I made arrangements to leave the next day,but that night that he died was the saddest night of my life and it was spent going through passages from the bible with my then husband. He tried to comfort me as much as possible, he read psalms to me and told me that my father was in a better place.
Even though I knew that he meant well the words just seemed so hollow to me because even though he may be in a better place, he was not here with us now, until the day that I die, I would never see my father on this earth again, and I was in pain.
I went back home to Texas and we had a funeral for my dad. Being that my father was from the "greatest generation" he was a veteran of World War II in which he received a purple heart for his injuries and was a prisoner of war in Germany, so he was buried in a veteran’s cemetary there and was submitted to the ground to rest on a gloomy, windy day in Texas. My brother sang “Amazing Grace”, and had everyone in tears.

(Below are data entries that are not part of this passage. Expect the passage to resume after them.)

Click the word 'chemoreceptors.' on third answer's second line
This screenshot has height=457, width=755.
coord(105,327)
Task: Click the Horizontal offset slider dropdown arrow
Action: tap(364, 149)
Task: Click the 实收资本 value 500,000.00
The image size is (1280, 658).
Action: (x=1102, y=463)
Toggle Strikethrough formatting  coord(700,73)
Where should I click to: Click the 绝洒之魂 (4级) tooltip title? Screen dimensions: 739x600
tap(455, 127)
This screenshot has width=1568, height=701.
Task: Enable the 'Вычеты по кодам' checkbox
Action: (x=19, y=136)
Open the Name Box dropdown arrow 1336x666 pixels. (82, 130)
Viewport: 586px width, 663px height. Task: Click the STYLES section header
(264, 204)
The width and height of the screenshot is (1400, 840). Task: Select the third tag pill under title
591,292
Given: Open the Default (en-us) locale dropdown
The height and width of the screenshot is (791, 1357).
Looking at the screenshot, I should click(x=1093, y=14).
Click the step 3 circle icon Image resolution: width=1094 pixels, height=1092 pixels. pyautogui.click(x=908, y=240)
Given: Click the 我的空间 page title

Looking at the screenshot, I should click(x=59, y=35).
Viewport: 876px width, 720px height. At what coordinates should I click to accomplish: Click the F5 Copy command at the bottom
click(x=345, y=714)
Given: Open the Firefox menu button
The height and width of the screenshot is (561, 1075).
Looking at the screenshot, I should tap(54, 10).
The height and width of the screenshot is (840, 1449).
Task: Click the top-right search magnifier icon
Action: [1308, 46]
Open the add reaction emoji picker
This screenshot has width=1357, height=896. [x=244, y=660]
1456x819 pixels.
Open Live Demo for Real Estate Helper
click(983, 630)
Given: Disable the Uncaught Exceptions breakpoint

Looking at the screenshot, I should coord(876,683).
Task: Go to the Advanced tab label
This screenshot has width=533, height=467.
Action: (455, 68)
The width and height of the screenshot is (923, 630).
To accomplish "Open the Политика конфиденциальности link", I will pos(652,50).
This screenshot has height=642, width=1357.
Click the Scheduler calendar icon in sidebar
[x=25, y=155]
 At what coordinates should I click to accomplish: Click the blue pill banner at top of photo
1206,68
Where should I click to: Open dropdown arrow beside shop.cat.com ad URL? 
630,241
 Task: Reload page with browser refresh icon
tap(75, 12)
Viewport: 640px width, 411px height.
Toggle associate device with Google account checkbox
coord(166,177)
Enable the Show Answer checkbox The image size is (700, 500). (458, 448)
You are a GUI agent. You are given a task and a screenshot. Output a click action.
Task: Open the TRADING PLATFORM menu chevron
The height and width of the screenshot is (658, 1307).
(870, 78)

So here it is close to the day of the anniversary again and the thoughts come to me expeditiously and without warning.
I miss him as much as I ever did. I miss our conversations and his wit.
My father was a manic depressive and his later years were spent in such a depressed state that he could hardly get out of his bed and didn’t even have the motivation to go out for a walk. I wish that I could have been more help to him then but there you have it, you cannot change the past.
I have been out to the cemetery where he lies a few times and I shall go this year as well but it is something that I am compelled to do since living in my hometown now. Just to say hello, just to say I miss and love him.
There are so many things that I wish I could’ve told him before he died but I guess everyone says that. I believe a person needs to tell the people they love everything there is to say so that if they were to suddenly die, there will be nothing left unsaid.
I have heard that when people die they come to you in dreams and let you know that they are alright. I don’t know if this is true but I do know that I dream of my father a lot and when I do he is always laughing and smiling and having fun. I tell myself that he is letting me know in his own way that he is alright.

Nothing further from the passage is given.